Archive for November, 2009

Lifetime Achievement Award for Film Maker Debra Chasnoff



By | Straightlaced

We are very proud to announce that Debra Chasnoff’s alma mater, Wellesley College, recently honored her with a Lifetime Achievement Award in Documentary Filmmaking from the college’s Art Department and Cinema and Media Studies Program.

Lifetime Achievement Award for Film Maker Debra Chasnoff

Lifetime Achievement Award for Film Maker Debra Chasnoff

Here’s a bit from the speech, Beth Pfeiffer, one of the trustees of the college, made during the award presentation:

“Debra Chasnoff, class of 1978, majored in economics. After a short stint in corporate America, Debra went on to follow her true passion—social change. Understanding social change is the result of deep passion and potent pragmatics, she embarked on her filmmaking career in 1984 with the film Choosing Children. Her commitment to equity and understanding informed the film and her courage to speak out and her personal honesty and talent that gave the film a place in history.

Accolades followed immediately, including an Academy Award in 1991 for her subsequent film, Deadly Deception, and they multiply from there. Founder and Executive Director of GroundSpark, a non-profit organization dedicated to creating visionary films and dynamic educational campaigns that move individuals and communities to take action for a more just world, Chasnoff has evolved into one of the most successful and dynamic documentarians of our time. Her latest film, Straightlaced, debuted this year and, having seen it, I’m sure the trail of awards will continue!”

Everyone here at GroundSpark, myself included, take our hats off to our colleague. Thank you for the work you do and the courage you inspire!

Minneapolis Premiere Right Around the Corner!



By | Screenings, Straightlaced

We are gearing up for the Twin Cities premiere of Straightlaced, which will take place Monday November 16th in Minneapolis. This will be the last regional premiere of the film, completing an thirty-city, ten-month long tour of Straightlaced!
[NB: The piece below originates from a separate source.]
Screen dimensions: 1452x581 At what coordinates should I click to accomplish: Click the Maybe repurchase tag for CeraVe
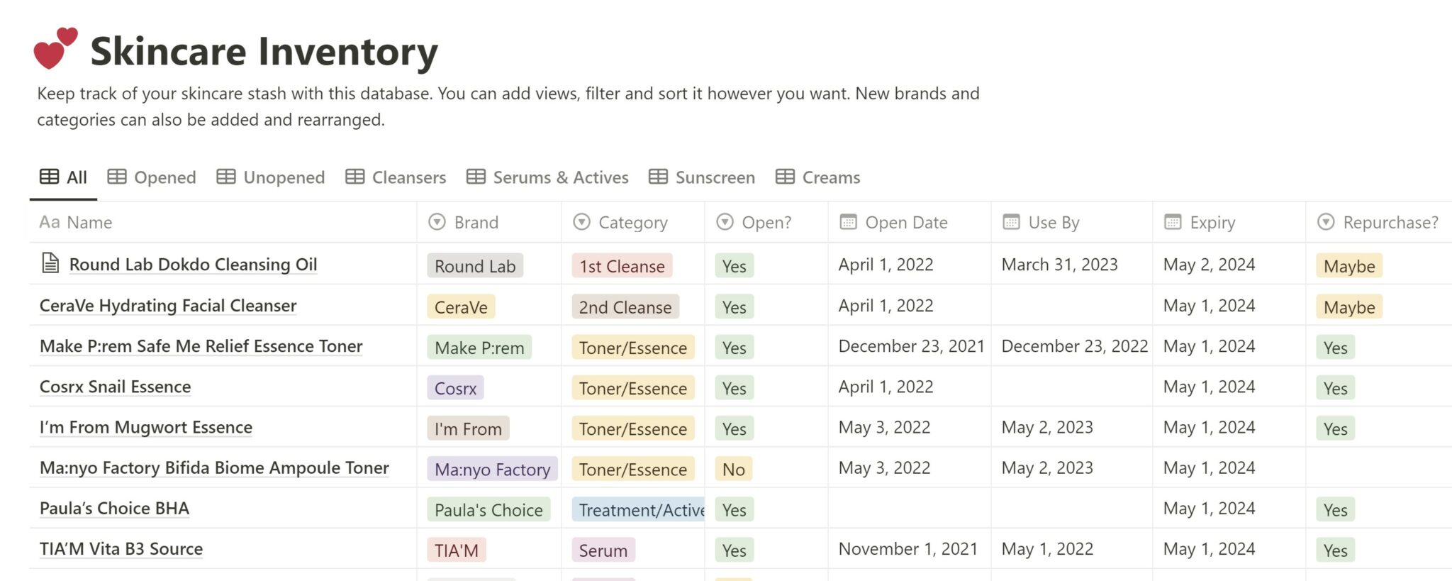[1348, 307]
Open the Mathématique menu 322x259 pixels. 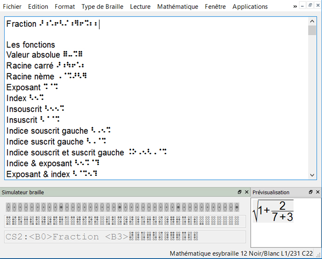pos(178,6)
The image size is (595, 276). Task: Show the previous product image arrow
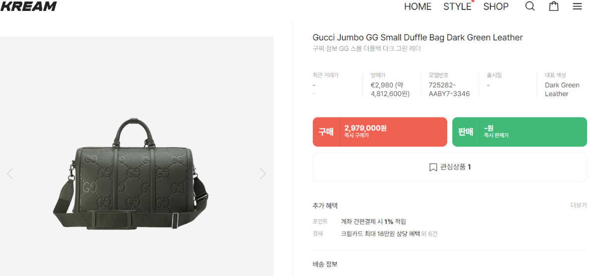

With an impressive array of community partners and dedicated volunteers working on the ground to fill the seats, word about the event is spreading quickly.

Betty Tisel hard at work in Minneapolis!

Betty Tisel hard at work in Minneapolis!

Super-volunteer Betty Tisel (pictured above), who has been a long-time donor to GroundSpark with her partner, Sarah Farley, is leaving no stone unturned to ensure success. “Imagine these buckets full of cash and check donations,” she says. “Visualize all these tickets being SOLD.” To help fulfill Betty’s dreams, get your tickets!!
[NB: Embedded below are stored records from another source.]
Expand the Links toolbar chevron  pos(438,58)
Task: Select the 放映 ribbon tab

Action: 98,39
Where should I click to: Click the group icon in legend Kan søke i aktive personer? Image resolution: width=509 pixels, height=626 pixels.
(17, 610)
I had the pleasure of talking with local radio host Leigh Combs last week about the event. A local teacher, advocate, and GroundSpark supporter, Leigh brought home the need for the Minneapolis community to not only come out to the event, but to start the dialog with young people about their experiences with gender pressures. To listen to the full show, click here. And just this week, I had the chance to talk about the more personal nuances and overall charm of Straightlaced with Todd Melby, a Minneapolis local radio documentarian with KFAI. Todd reminds us that the topic of gender and the pressure to conform affects not only young people, but adults also. You can listen to more of my talk with Todd here.
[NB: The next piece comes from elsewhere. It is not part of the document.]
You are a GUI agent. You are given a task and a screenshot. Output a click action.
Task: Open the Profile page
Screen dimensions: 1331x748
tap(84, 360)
Please become part of what promises to be an inspiring and interesting community event in Minneapolis! For more information about the event or to sponsor the event please visit the event page. See you there!

Straightlaced in Long Island, NY



By | Straightlaced

On the evening of October 29, a group of students, educators parents and social service providers gathered at the Long Island GLBT Community Center in Bay Shore, NY for a screening of and discussion about Straightlaced, facilitated by GroundSpark national Trainer Scott Hirschfeld. Sponsored by the Long Island Gay and Lesbian Youth’s Safe Schools Initiative and organized by Director of Youth Services Nick Tryling, this event was part of the initiative’s Transgender Voices & Visibility series. To set the stage for the screening, audience members talked with each other in small groups about the messages they received about gender during their growing up years and how those messages impacted them. After viewing the film, participants engaged in a spirited discussion about the limitations of current gender role norms and expectations, and about strategies for increasing awareness about this issue among their students, colleagues and family members. The group found Straightlaced to be both an affirmation of their experiences and an inspiration to work toward more gender inclusive communities for young people.